Hoje ligo para várias pessoas e os contactos que faço são todos impessoais. As linhas de telefone, os mail e conversas pela internet nada mais são que uma abstracção do verdadeiro prazer de se conversar com gente. Aquele pequeno prazer que é uma pessoa sentar-se numa cadeira num sítio qualquer com um café em cima da mesa e com uma ou mais pessoas à sua volta falando connosco vem sendo substituído pelo vício de andar com um portátil atrás e a tomarmos o nosso café sozinhos.
Não há nada que me encha mais o ser que estar falando com mais pessoas cara a cara, mesmo sendo inverso, a conversa faz-nos esquecer o frio e aconchega-nos a alma. O roteiro das conversas é variado e somos obrigados a meter mais conversa para quebrar um silêncio que se instala.
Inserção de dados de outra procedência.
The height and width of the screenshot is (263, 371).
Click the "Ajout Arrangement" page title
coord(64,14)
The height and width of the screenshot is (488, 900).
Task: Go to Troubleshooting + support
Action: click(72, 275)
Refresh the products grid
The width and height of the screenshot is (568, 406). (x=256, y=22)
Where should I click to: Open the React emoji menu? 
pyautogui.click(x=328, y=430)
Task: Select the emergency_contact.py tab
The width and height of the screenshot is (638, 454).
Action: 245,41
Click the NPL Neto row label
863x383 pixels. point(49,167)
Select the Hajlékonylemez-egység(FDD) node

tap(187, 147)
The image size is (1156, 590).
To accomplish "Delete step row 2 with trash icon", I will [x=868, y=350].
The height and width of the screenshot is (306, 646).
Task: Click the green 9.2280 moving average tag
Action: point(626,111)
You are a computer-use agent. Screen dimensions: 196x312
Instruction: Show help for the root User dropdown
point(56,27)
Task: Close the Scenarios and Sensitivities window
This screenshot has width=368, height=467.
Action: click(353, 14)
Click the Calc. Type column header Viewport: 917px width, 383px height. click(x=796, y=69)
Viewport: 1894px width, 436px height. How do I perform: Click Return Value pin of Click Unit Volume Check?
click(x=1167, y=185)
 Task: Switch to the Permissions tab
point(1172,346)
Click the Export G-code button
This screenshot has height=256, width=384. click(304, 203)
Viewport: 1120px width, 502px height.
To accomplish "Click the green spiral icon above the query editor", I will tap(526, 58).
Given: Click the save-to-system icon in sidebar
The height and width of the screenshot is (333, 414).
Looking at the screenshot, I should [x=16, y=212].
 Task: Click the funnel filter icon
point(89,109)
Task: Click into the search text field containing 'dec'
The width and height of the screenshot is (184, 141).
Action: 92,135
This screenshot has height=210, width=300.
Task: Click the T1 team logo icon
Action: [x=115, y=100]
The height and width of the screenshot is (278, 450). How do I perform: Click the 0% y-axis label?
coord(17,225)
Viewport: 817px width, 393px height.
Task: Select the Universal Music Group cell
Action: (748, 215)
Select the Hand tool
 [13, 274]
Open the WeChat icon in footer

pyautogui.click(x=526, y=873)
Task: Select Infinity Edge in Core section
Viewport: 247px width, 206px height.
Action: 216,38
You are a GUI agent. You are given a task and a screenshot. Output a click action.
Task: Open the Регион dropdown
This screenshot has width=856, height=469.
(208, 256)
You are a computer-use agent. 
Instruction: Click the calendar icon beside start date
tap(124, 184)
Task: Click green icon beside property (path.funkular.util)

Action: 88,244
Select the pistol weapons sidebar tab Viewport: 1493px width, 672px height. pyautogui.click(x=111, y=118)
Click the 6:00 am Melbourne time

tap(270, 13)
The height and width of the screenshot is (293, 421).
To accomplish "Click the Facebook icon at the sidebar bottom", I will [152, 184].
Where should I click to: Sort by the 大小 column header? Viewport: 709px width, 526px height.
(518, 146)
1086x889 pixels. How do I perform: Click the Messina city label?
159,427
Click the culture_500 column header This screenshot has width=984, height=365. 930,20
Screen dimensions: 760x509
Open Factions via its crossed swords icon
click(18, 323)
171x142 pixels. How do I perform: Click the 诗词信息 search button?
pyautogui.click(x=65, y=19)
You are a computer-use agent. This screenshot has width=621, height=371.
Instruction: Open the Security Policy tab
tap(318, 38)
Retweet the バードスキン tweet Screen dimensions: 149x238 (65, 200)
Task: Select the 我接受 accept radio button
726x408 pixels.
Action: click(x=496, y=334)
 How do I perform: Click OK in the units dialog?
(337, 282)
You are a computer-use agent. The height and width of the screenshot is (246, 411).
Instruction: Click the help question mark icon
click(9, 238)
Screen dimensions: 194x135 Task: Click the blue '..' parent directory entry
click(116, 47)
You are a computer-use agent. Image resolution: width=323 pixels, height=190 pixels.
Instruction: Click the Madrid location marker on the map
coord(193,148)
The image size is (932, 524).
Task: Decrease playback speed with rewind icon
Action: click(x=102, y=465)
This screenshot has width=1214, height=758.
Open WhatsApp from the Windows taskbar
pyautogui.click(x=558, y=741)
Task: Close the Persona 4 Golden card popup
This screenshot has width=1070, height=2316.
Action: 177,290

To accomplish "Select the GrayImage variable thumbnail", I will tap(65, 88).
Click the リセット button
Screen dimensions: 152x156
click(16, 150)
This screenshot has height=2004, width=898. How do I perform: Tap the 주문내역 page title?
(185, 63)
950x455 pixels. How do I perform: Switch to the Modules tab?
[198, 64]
Imaginem o que seria (e não estaremos muito longe disso) se no mundo todas as conversas fossem feitas por computador. Uma pessoa não coviviria mais com outras e seria obrigada a andar com um computador atrás até mesmo para pedir o café. O cenário, apesar de decadente, mostra-nos o quão estamos dependentes do contacto com as outras pessoas, quando conhecemos alguém por um meio de comunicação e gostamos de falar com essa pessoa, temos a tendêcia para querermos estar ao vivo e a cores. Mesmo com as pessoas que conhecemos e falamos por net, não é a mesma coisa. As saudades nunca são apagadas por um mail.